Pièges courants et stratégie d'optimisation
Le piège n° 1 : tu arrives en disant « Bonjour monsieur/madame, on va évaluer votre chute » et tu sautes directement aux exams physiques. Erreur. Tu gaspilles l'anamnèse. La 1re minute doit être une écoute active — le patient va te dire 80 % du diagnostic s'il sent que tu l'écoutes. Piège n° 2 : tu cherches une cause unique. Les chutes gériatriques sont toujours multifactorielles. Si tu dis « c'est juste la benzodiazépine », tu touches 30 % du score. Si tu dis « polymédication + hypotension orthostatique + faiblesse musculaire + environnement », tu touches 90 %. Piège n° 3 : tu fais un examen neurologique complet (craniens, cérébelleux, signes pyramidaux, etc.) en 3 minutes. Impossible. Tu cibles : marche, équilibre, force, sensibilité. C'est suffisant et tu restes dans le timing.

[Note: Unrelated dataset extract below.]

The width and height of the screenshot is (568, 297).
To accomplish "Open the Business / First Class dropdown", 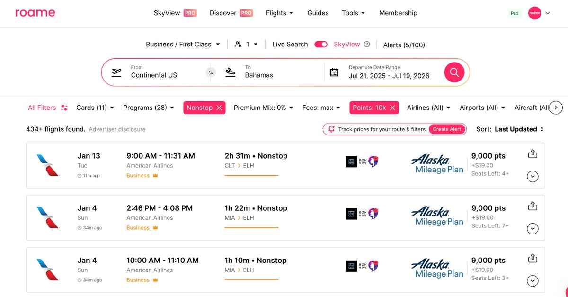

Stratégie pratique pour ne pas dépasser 10 minutes :
- Anamnèse (4 min) : Pose tes questions clés une seule fois, note au fur et à mesure. Pas de digression.
- Examen physique (3 min) : Timed Up and Go en premier (donne une idée du risque immédiat), puis neuro rapide, puis ECG si urgence cardiaque suspectée.
- Bilan (2 min) : Demande les résultats labo qui sont déjà faits ou ordonne les plus importants (ionogramme, créatinine).
- Synthèse (1 min) : Pose ton diagnostic différentiel, hiérarchie des facteurs. Débriefing court et actionnable.
Un détail important : connais ta grille R2C à l'avance. Imprime-la. Tu dois savoir que débriefing « excellent » = tous les items A couverts + hiérarchie claire + 1-2 propositions pertinentes. Pas besoin de perfection clinique — juste de la systématisation pédagogique et du timing maîtrisé. Comme on le détaille dans les 10 erreurs ECOS qui font tomber les stations, les examinateurs ne font tomber personne sur « je n'ai pas pensé au diagnostic rare X » — ils font tomber sur « tu as oublié de demander la polymédication » ou « tu n'as pas dit qu'il y avait risque de récidive ».
Une autre stratégie : demande-toi avant chaque minute si c'est rang A ou rang B que tu cherches. Rang A = items obligatoires, non-négociables. Rang B = les items qui affinent le diagnostic mais ne sont pas vitaux. Si tu es serré en timing, sacrifie du rang B (un reflexe cérébelleux supplémentaire) pour tenir le timing global et finir ton examen de fragilité. Le débriefing n'attend pas.